Me, watching MDZS the anime: “Jin Guangyao is a sneaky little shit. I can’t wait for him to be revealed”.
Me, watching The Untamed: “oh no, this poor baby. Someone save him before he kills anyone else”.
The untamed gave me feelings. If only Meng Yao had been given a better life, he may not have been so evil.
What I find so interesting about Jin Guangyao's explanation about why he finally decided to kill Jin Guangshan is that even though he's lying in his retelling to get the others to lower their guard, the original convo and the impression it left on him gives us such interesting insight into the Meng mother-son duo. This is what he says in Guanyin Temple:
“Why was a sect leader who spent money like water unwilling to do the smallest favor and buy my mother’s freedom? Simple—it was too much trouble. My mother waited for so many years, weaving together so many difficult circumstances when she talked to me, imagining for his sake so many hardships. And the real reason was only a single word: trouble. “This is what he said, ‘It’s especially women who’ve read some books who think they’re a level higher than other women. They’re the most troublesome, with so many demands and unrealistic thoughts. If I bought her freedom and took her back to Lanling, who knows how much fuss she’d make. It was best that I let her stay where she was just like that. With her conditions, she’d probably be popular for a few more years. She wouldn’t have to worry about her spendings for the rest of her life.’ “‘Son? Oh, forget it.’” Jin GuangYao’s memory was extraordinary. With such a word-by-word repetition, one could even imagine that drunk expression of Jin GuangShan’s when he said these words, “Brother, look, these three words are all that I’m worth to my father, ‘Oh, forget it.’ Hahahaha...”
—Chapt. 106: Hatred, exr
This is the actual scene and context of what Jin Guangyao is repeating:
Jin GuangYao had long since gotten used to this. He knew when he should appear and when he should not. He gestured towards Xue Yang and stopped in his tracks. Xue Yang clicked his tongue, his expression quite impatient. Just as he was about to go downstairs and wait, he suddenly heard Jin GuangShan’s gruff voice, “Women—shouldn’t it be enough as long as they water their flowers, powder their faces, and make themselves look as pretty as possible? Calligraphy? What a disappointment.” Those women all wanted to please Jin GuangShan originally. With these words, a flash of awkwardness passed over the pavilion. Jin GuangYao’s figure froze somewhat as well. Soon, someone giggled, “But I heard that back then in Yunmeng, there was a talented woman who charmed the entire world with her poems and songs—zither, chess, calligraphy, as well as painting!” It was clear Jin GuangShan was dead drunk. The wine could even be heard from his stammering voice. He mumbled, “That’s——not how things work. Now I’ve realized. Women shouldn’t play with those useless things. Women who’ve read some books always think they’re a level higher than the other women. They’re the most troublesome, with so many demands and unrealistic fancies.” ... Up on the pavilion, the women agreed with laughter. As though he remembered something from the past, he murmured to himself, “If I bought her freedom and took her back to Lanling, who knows how much fuss she would’ve made. If she stayed where she was, she might be popular for a few more years and she wouldn’t have to worry about her spendings for the rest of her life. Out of everything, just why did she have to bear a son, a son of a prostitute? What could she have hoped to...” A woman asked, “Sect Leader Jin, who are you talking about? What son?” Jin GuangShan’s voice drifted, “Son? Oh, forget it.”

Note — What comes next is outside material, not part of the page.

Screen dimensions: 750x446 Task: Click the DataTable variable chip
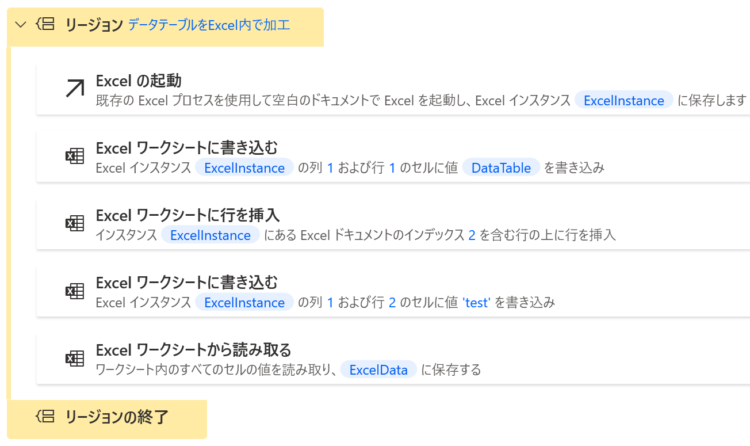point(501,168)
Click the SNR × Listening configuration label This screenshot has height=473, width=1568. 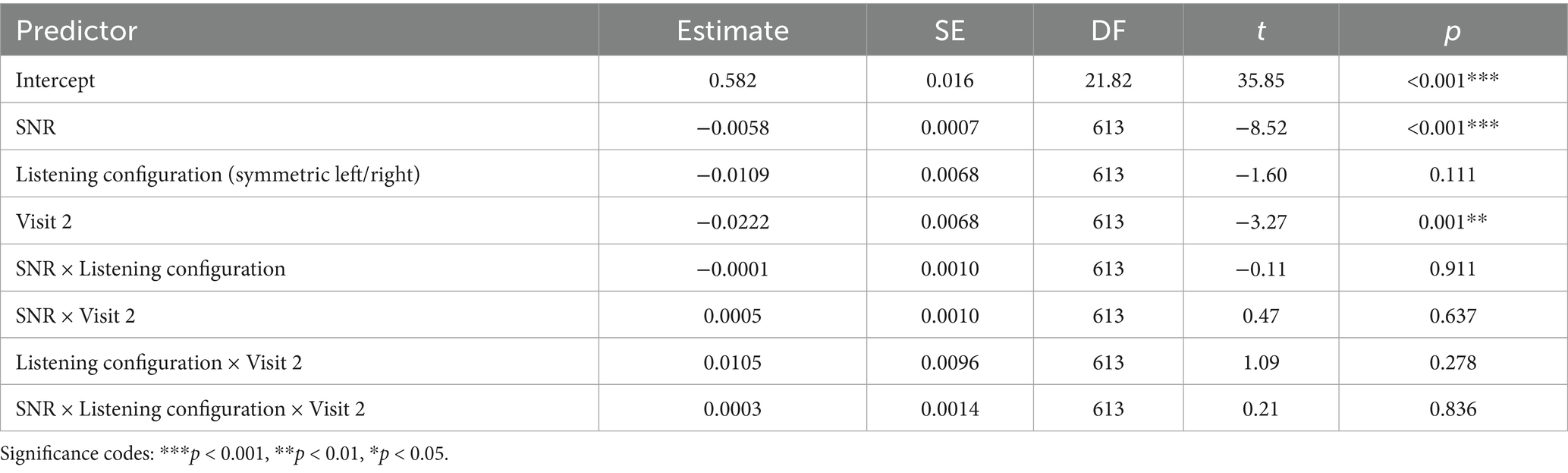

—Chapt. 118: Villainous Friends Extra, exr
Jin Guangyao's scheming seems to be a trait learned from his mother. We've already seen and heard from multiple different characters by this point that Meng Shi bore a son in hopes that it would get her bought out of her brothel contract, but she did more than that. She learned the arts and education. She cultivated herself into appearing like any young woman from a noble family, even though she was a prostitute. The purpose of this crafted image was to attract the attention of a nobleman who would fall for her charms and hopefully free her from the brothel. The final part of that plan was to bear a rich man a son as, like one patron said, leaving a son to be raised in a brothel was both cruel to the son and embarrassing to the nobleman. And she wasn't aiming just to have her contract bought out, but to be bought out and her status elevated to that of a nobleman's wife, a plan that left her peers bitter. Unfortunately for Meng Shi, she picked the one lecher with a face thick enough to do exactly what the other patrons wouldn't. She bore a son, and Jin Guangshan disappeared like smoke. On top of that, her having a son decreased her popularity amongst other patrons. All of that hard work ruined in one fell swoop.
Jin Guangyao takes his mother's scheming and intensifies it. Instead of picking and sticking to one persona, he shapeshifts into soft, gentle, learned, efficient, helpless... whatever he needs to be in front of those he wants to curry favor with. However, he is also able and willing to do what his mother (willing or not) couldn't have: when those above him disrespect his station, he kills them. He forges a friendship with Lan Xichen by helping him escape the QishanWen and revealing curated moments of vulnerability with the other man to feign intimacy. He shows his efficiency and dedication to quality work to Nie Mingjue while subtly manipulating the man into attacking his enemies for him. He reveals his bloodthirstiness and petty, vindictive nature to Wen Ruohan, which earns him a spot as the clan leader's right hand man. And all the while, he is silently killing those who remind him of his low reputation, quelling dissent about his rise to power. But just like his mother, there's one target he cannot catch: his shameless father.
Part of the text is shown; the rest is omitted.